● **Instructions for the task**:
Please repeat each line from the one holding "At what coordinates" through the final line of the data, exactly as it stands, with no pictures.
[[ Given data open ]]
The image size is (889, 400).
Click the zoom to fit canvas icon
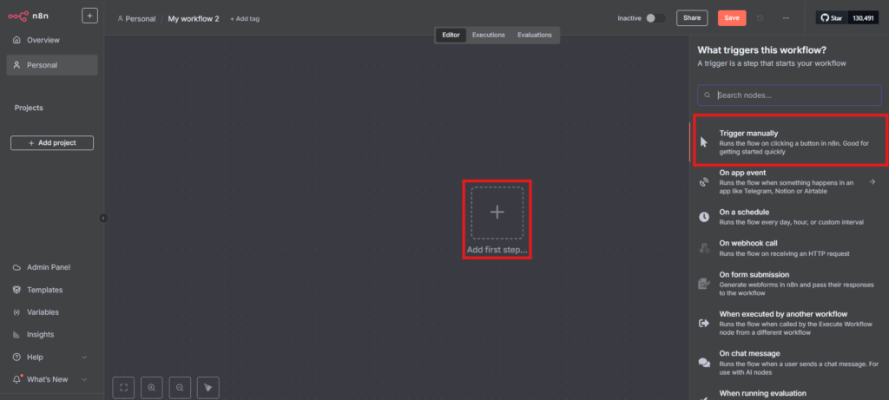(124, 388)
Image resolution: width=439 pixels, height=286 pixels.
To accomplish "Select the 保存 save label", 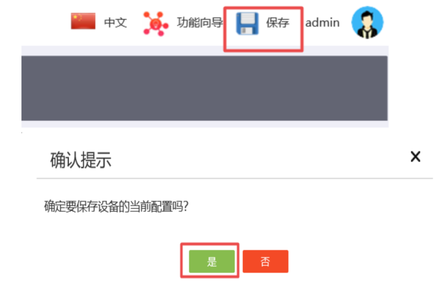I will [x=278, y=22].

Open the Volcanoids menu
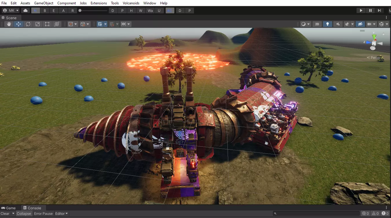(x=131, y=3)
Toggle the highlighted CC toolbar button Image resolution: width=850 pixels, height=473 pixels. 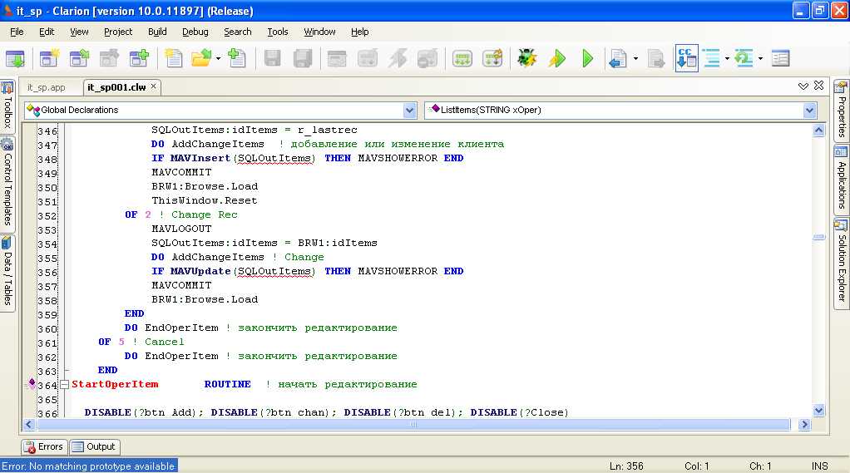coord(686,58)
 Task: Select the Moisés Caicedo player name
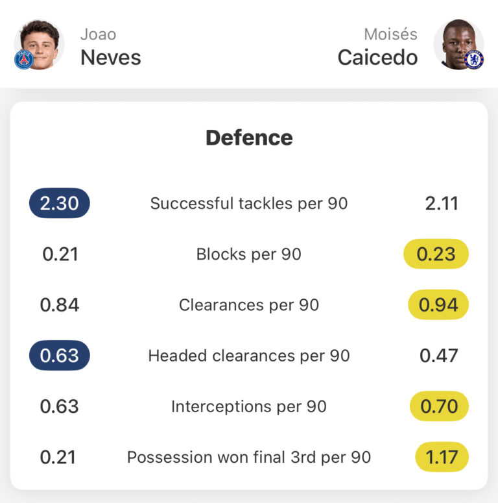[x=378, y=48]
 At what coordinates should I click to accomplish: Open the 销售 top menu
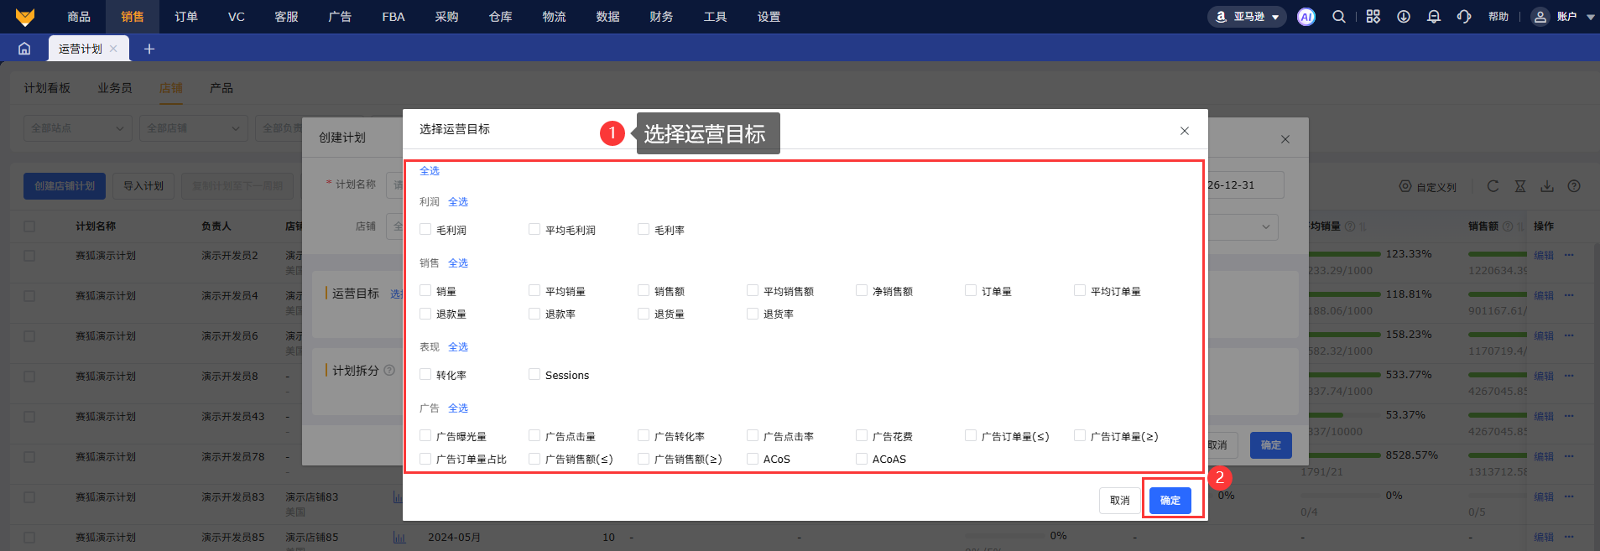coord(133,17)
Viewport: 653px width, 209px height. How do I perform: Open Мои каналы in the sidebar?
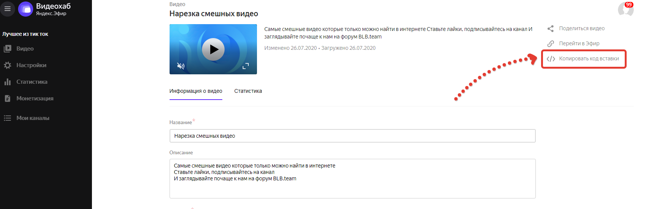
[[ Given data closed ]]
● **Result for this task**:
 At what coordinates should I click to accomplish: Open the 销售 top menu
coord(133,17)
Viewport: 653px width, 209px height. How do I perform: Open Мои каналы in the sidebar?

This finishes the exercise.